Tu as grandi à Rouen qui a été une place forte du rock avec les Dogs entre autres, ça t’a marqué ?
Oui bien sûr, c’est un groupe important, tout comme les Olivensteins. Au lycée, on était sapés comme des petits dandys punks. Avec mes potes, on connaissait bien Christian Rosset, ancien des Gloires Locales et dernier bassiste des Dogs, qui nous a fait découvrir plein de trucs, une vraie mine d’or au niveau musical.

Vous donnez beaucoup de concerts ?
Oui, on a eu la chance d’être à Paris. Quand tu traînes avec les bonnes personnes, tu bénéficies d’une petite hype.
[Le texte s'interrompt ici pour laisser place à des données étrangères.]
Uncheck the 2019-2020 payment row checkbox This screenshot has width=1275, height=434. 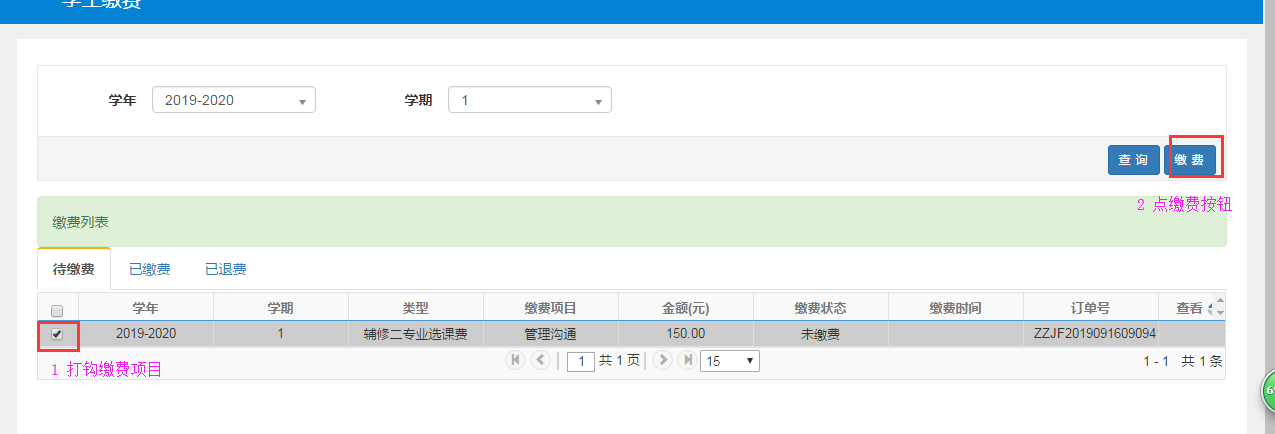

On est né à un moment où il y avait beaucoup de salles et possibilité de jouer chaque semaine. La scène garage ressemble à une grande toile qui permet de jouer rapidement partout dans les villes rock et on en a bénéficié. C’est comme ça qu’on a pu jouer en première partie de The Jesus & Mary Chain à l’Élysée-Montmartre. On a aussi joué trois fois à la Maroquinerie, toujours pleine à craquer, avec des groupes comme Le Villejuif Underground ou Jessica93 qui ramènent pas mal de monde.

Vous vous connaissez bien ?
Oui carrément. Avec le Villejuif Underground, c’est le coup de foudre depuis qu’on se connaît. Un de nos guitaristes vivait en colocation avec eux. Ils sont devenus de super potes. On connaît Geoff (Geoffroy Laporte, alias Jessica93) depuis très longtemps, il est super cool et de bon conseil. Quant à Nathan (Nathan Roche, auteur et chanteur de Villejuif Underground), il écrit des super textes, c’est un vrai poète. Quelque chose se passe autour du groupe mais aussi autour de lui car il est très charismatique. Ils abordent la musique de la même façon que nous, sans être très carriéristes. La ligne de conduite reste de prendre du plaisir avec les copains.

Vous avez aussi des liens avec la nouvelle scène pop ou ce sont des circuits différents ?
On ne se connaît pas trop. Quelqu’un comme Moodoïd a un niveau vraiment très au-dessus. Ce sont de vrais musiciens qui sont presque des virtuoses, un peu tous premiers prix du Conservatoire, comme Halo Maud. Ils écrivent une partition et te l’envoient avant de te rencontrer. Quand tout le monde se réunit, chacun sait jouer le truc. Pas comme nous. J’ai fait le Conservatoire quand j’étais petit, en horaires aménagés. Je semble parler d’eux de façon froide mais eux aussi prennent du plaisir. Ils sont juste beaucoup plus professionnels, et ce, naturellement.

Penses-tu que ça va être l’occasion de vivre de ta musique ?
Non, j’ai une activité de freelance et ça me va. Aucun de nous ne tend à l’intermittence. Ça signifierait faire des choses qu’on n’a pas toujours envie, des concerts pas intéressants, une productivité et s’inscrire dans un système économique. Ça pourrait aussi nous dégouter de la musique. Je ne sais pas ce que ça pourrait donner mais je n’ai pas envie de prendre le risque. Les gars de Frustration n’ont pas quitté leur boulot et on sent qu’à chaque album, ça reste sain entre eux. Je n’ai pas non plus envie que mes potes deviennent mes collègues de travail.

Qu’est-ce qui t’inspire au-delà de la musique ?
Je suis régisseur dans l’art contemporain. Mais les choses qui me touchent dans l’art sont différentes de celles qui vont m’inspirer en musique. Inversement, je trouve que la mode et la couture touchent vraiment de près la musique. Ça se sent aussi au niveau des cycles car tout y fait des retours comme dans la musique. Quelque chose me touche dans les références à la mode qui reviennent. Avant, je la considérais superficielle mais c’est une discipline artistique hyper intéressante dans laquelle on peut se retrouver. Autant certains groupes ont pu éveiller les oreilles, autant certains créateurs comme Vivienne Westwood ont eu de l’impact sur les mœurs et la société.

C’est drôle car les années 90 qui t’inspirent sur 4 AM étaient vraiment celles du non look en rock.
Ça a été la grosse transgression du look, comme avec le grunge destiné à contrer le rock classieux et à très mal se saper. C’est d’ailleurs marrant de voir aujourd’hui des groupes qui font attention à super mal s’habiller.